(Reuters) - Australian car dealer Automotive Holdings Ltd AHG.AX on Friday said it had decided to sell its refrigerated logistics business following a strategic review and had informed its suitor AP Eagers APE.AX.
AP Eagers, Automotive’s biggest shareholder, has received conditional approval from Australia’s competition regulator to take over its smaller rival in a deal valued at A$836 million ($566.6 million).
“AHG’s intention to pursue a sale of the Refrigerated Logistics division is also consistent with AP Eagers’ intent as contained in its Bidder’s Statement,” the company said in a statement.
Automotive began a strategic review of its refrigerated logistics unit in February this year, months after a unit of China’s HNA Group terminated a deal to buy the unit.

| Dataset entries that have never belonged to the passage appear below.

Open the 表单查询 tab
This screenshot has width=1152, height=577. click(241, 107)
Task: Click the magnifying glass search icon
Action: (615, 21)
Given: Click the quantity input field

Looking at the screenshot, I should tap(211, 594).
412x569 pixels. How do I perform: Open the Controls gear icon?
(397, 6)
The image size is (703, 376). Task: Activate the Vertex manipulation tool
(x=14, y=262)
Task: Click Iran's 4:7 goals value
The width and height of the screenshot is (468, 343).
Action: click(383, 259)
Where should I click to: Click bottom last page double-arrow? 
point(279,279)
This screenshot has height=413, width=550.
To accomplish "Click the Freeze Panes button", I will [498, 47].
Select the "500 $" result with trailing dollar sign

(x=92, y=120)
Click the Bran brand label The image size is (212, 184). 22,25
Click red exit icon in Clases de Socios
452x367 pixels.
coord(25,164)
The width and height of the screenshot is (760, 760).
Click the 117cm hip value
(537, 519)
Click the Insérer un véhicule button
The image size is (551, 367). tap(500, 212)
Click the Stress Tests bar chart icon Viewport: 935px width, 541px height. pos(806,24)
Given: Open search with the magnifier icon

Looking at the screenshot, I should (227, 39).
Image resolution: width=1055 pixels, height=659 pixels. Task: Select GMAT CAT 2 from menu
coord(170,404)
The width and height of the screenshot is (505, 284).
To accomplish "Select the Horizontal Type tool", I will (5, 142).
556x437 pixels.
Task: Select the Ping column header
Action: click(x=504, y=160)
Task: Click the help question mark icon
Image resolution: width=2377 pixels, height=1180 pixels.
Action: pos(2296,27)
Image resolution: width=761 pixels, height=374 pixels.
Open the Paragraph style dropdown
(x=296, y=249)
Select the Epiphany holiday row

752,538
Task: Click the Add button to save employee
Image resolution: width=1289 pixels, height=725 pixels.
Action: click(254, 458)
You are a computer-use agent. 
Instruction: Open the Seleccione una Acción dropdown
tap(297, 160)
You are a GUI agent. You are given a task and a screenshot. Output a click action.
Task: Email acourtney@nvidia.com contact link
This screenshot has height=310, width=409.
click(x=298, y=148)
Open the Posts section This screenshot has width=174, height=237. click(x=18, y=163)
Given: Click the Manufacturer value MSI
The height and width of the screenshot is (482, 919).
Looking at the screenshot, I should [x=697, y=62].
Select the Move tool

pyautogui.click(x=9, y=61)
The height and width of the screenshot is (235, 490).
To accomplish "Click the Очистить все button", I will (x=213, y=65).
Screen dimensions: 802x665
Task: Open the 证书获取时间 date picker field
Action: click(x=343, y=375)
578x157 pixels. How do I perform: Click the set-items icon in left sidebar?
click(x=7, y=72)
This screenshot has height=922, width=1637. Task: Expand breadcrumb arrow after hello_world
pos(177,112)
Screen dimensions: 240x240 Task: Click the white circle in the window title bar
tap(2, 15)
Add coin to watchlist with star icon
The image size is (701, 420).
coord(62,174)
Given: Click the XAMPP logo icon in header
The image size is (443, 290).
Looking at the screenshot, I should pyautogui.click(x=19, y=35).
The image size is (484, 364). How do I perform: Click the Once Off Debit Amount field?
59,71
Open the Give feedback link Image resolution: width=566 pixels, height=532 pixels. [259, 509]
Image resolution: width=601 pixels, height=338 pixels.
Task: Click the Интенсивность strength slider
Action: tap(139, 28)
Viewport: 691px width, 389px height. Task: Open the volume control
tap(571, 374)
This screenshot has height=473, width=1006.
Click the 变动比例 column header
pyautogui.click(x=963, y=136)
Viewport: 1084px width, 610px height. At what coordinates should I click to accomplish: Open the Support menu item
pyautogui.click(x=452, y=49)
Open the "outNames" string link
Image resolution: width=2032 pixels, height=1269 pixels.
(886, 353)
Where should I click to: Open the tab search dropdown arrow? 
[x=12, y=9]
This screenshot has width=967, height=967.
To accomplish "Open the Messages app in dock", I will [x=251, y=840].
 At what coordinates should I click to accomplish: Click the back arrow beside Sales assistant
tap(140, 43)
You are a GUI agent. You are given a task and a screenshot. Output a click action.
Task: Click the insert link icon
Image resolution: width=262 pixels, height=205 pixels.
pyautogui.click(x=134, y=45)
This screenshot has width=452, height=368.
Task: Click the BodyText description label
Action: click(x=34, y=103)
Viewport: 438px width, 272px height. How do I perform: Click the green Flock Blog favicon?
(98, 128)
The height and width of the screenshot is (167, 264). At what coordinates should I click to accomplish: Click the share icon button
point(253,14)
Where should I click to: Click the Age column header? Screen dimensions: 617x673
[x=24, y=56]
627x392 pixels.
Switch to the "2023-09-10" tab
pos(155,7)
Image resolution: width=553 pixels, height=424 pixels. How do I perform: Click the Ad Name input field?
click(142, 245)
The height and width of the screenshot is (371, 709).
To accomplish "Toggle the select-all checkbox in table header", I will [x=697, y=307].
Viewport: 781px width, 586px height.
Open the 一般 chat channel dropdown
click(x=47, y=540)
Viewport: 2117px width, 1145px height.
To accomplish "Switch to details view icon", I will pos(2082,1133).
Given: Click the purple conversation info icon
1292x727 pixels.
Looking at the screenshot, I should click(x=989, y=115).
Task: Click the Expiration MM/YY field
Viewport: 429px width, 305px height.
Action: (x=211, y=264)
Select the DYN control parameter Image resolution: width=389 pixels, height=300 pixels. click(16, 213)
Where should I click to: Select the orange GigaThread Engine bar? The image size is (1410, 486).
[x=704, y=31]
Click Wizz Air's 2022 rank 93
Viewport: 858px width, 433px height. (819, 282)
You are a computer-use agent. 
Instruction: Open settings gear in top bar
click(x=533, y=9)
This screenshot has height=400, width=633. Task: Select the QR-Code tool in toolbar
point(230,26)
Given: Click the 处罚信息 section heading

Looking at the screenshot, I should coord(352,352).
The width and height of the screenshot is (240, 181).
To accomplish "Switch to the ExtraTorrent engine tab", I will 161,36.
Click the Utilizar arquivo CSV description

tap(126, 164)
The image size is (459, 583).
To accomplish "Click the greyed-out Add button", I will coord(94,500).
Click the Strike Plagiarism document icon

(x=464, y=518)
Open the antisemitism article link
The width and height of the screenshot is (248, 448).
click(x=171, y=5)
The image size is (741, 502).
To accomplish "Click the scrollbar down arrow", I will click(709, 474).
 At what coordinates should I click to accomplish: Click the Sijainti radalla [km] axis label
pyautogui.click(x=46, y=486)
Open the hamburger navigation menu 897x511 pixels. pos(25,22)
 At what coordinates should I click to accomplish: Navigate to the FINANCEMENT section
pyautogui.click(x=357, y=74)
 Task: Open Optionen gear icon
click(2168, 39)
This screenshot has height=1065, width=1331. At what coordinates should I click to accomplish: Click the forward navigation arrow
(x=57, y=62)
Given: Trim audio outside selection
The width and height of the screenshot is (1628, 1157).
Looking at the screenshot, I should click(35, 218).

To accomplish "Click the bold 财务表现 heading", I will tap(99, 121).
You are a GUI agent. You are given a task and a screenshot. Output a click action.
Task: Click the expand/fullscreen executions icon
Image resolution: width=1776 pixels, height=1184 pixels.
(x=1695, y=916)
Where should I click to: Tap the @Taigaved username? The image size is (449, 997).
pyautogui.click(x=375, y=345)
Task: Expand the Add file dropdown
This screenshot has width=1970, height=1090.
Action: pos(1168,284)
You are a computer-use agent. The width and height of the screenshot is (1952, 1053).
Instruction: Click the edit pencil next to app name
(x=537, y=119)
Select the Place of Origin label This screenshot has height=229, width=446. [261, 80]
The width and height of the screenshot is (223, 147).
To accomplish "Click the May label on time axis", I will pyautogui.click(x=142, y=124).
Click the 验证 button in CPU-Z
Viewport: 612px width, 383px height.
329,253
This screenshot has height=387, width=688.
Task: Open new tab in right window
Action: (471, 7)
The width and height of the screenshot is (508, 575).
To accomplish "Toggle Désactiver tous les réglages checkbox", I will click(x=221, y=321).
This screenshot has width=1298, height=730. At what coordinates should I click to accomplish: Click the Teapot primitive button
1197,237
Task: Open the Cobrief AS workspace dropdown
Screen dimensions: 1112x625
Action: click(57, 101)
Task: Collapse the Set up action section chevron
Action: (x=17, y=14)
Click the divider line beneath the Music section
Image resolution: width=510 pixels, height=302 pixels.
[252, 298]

Shares of Automotive Holdings fell as much as 11% on Friday morning to their lowest level in over a week, while AP Eagers requested a trading halt until it could respond to Automotive’s announcement.
The takeover deal is conditional on AP Eagers selling its car dealerships in certain regions.
The company reaffirmed its operating net profit after tax guidance for fiscal 2019 of A$50 million, adding that it would write-down the carrying value of its refrigerated logistics unit by A$24 million due to an overstatement of its revenue last year.